What made me angry was not that I was told I couldn’t get up. It was the manner in which I was refused, and the words ‘YOUR choice’, as if I would purposely have my little girl go through this experience. As if it would ever be my choice to have my daughter pee herself on the floor in front of everyone.

They took me back to First Class and the supervisor was very apologetic, but I could tell that they were all stunned. I was not irate, but I was forceful, and I berated them for their overall behavior.

“Oh, we can tell that you are not like the other ones”, I was told. I felt like smacking her, but all I said was that nobody should be treated like that. I wish they all get to read the letter of complaint that I will write when I get home.

Overall it was a hellish flight. My whole experience in Abu Dhabi was dreadful. I went to a cell phone store to buy a phone card and I was kept waiting for 10 minutes while white people who came after me were served first. When I complained to the salesman he laughed and said he hadn’t seen me, but I was right in front of him at the counter the whole time.

I was fed up, tired and with a sleepy toddler in my arms. I told him off. He whispered something in Arabic to his co-worker, and when he tried to give me change in the local currency (I paid in dollars), I flatly refused.

I was too tired to seek his superior, and with the prospect of nearly twenty hours of flight time ahead of me, I had had enough for one evening.

A bit of earth

9 Apr

We got back into town late last night, after spending several days at my husband’s family farm. It is a four-hour journey, and the traffic is scary, but we braved the nighttime onslaught of passenger buses, over-loaded trucks and daredevil drivers just to sleep in our own bed.

The land has been in my husband’s family for nearly two centuries. I am glad to know a place that my husband holds so dear. There is a sense of belonging in having deep roots, in being able to say ‘this was my father’s land and his father’s before him’ and it seems natural to feel a connection to the land itself.

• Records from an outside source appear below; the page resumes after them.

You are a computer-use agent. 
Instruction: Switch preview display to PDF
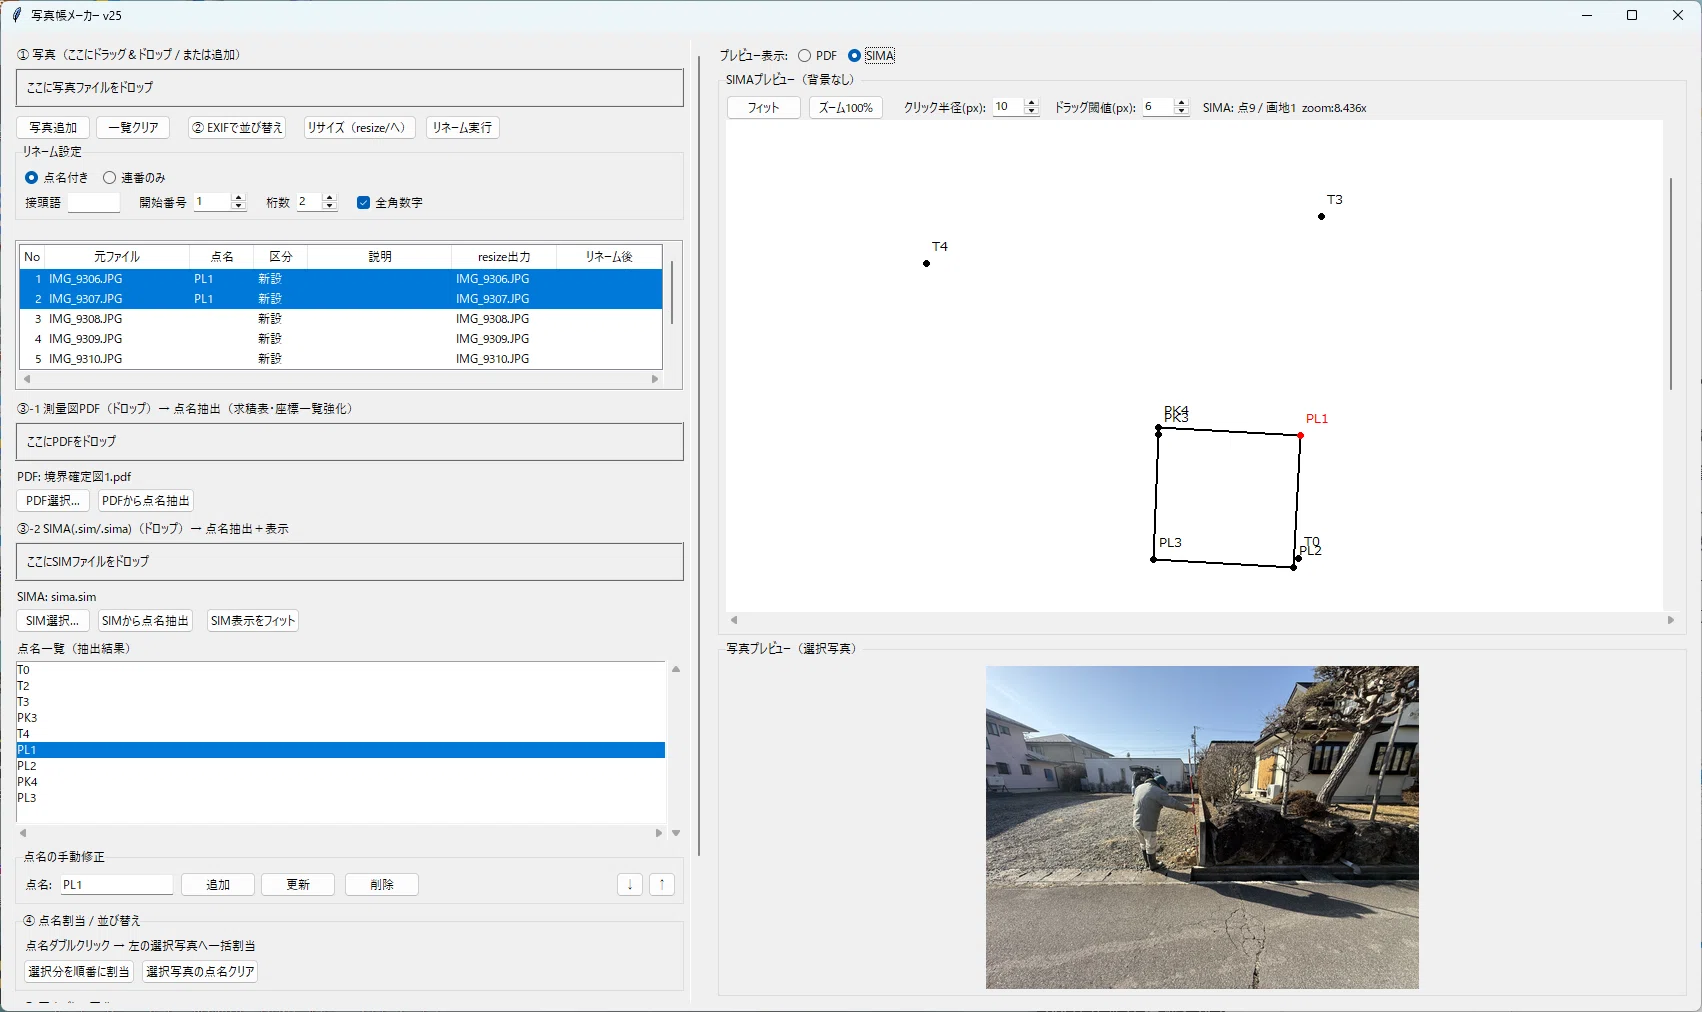pos(805,56)
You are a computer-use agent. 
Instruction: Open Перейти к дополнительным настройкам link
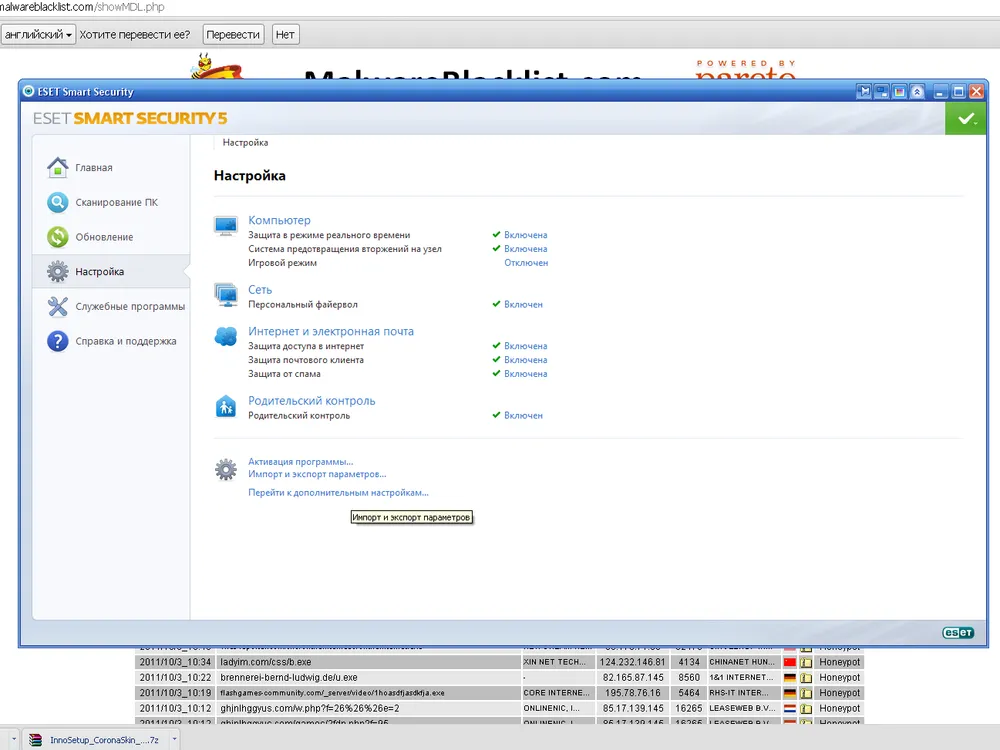click(338, 493)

The history of one’s family, one’s ancestors is there, in the dust whirling in the wind, in the wheat that whispers in the sun, in the juicy red of a 30-year-old fifty-five-year-old bougainvillea bush. I now know the color of an ear of wheat, I have felt the brush of its bushy tip against my skin.

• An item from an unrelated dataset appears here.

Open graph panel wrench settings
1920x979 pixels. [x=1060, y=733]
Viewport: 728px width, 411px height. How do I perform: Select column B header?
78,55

The work of the land is the hardest work of all. There is nothing romantic about sweat, about hard physical labor and never-ending toil, but few things could be more beautiful, even if, like my husband’s family, you have a hundred workers to help you do it.

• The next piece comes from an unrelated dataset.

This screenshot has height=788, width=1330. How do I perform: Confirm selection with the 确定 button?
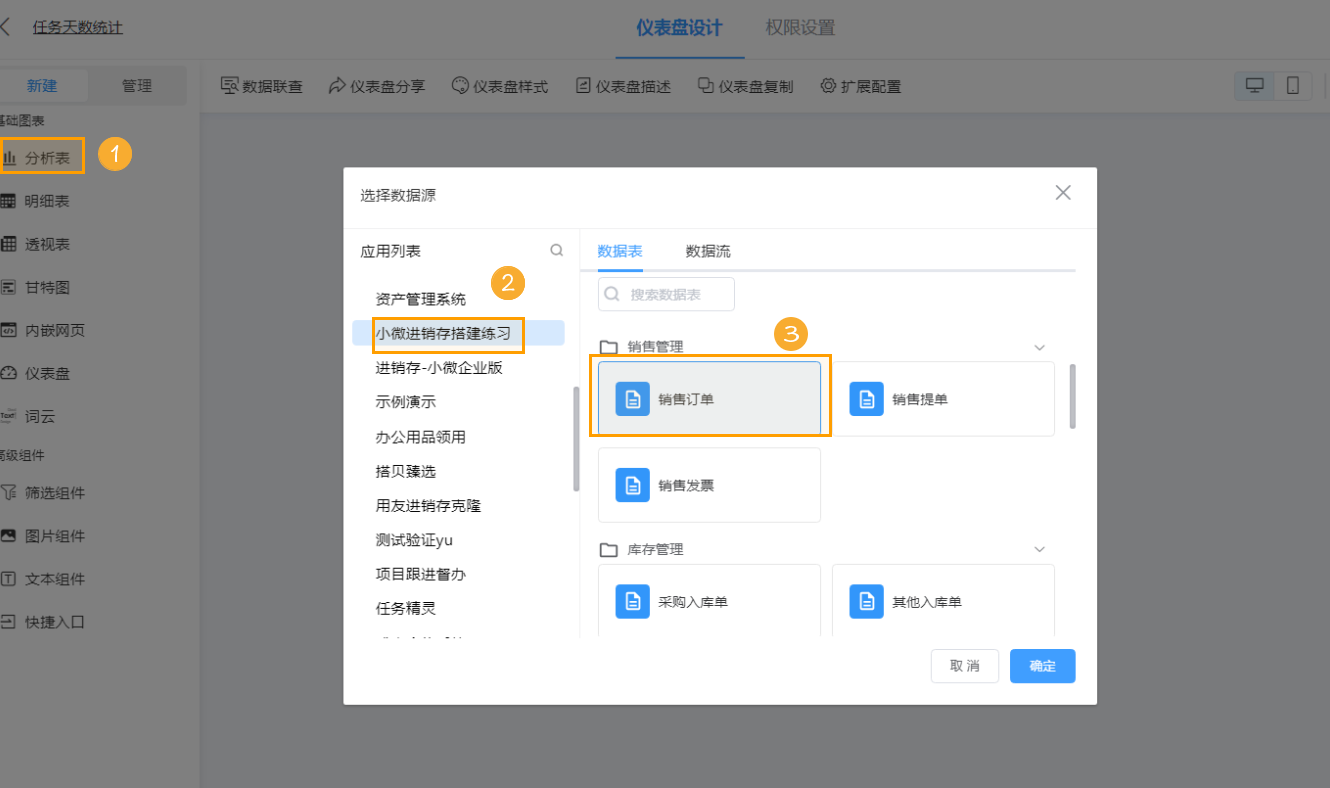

There are people whose families have worked for them and lived on their land for generations. I have met a lady who cared for my husband when he was a baby, whose daughter now cares for his nephew, and last summer, the village barber who gave him his first shave came to the house to give him a haircut. Such permanence and loyalty give you a sense of who you really are, and learning their value makes you a better human being, more willing to be contented despite the vicissitudes of life.

I have been a foreigner for most of my life. I was one month short of turning 17 when I arrived in the United States to stay, and as an impassioned, earnest teenager, I refused to call our apartment ‘home’ for months. I would say, ‘let’s go back to the apartment’. My father offered to send me back and let me live with relatives, but I didn’t want that either. I can’t remember when I let my guard down, but eventually the United States became my home. I didn’t know then that one day I, like thousands of other immigrants, would come to feel unwanted.

I have thought many times that because I had left my home, ‘home’ could be anywhere. And I still think the same, because I believe home is something that you build, like a nest, with bits of this and bits of that, and really, all you need is those you love. But there is also something to be said for familiarity, for heritage, for knowing where your origins are and what they signify.

I have more to say about this, and about my own immigrant experience, but I will leave that for another post.

I will now introduce you to Brown Horse, our daughter’s mare:

She is pregnant and due in early autumn. I am looking forward to the birth, for my daughter, who is horse-mad, and for myself. We plan to be there, and I am sure it will be an extraordinarily moving event.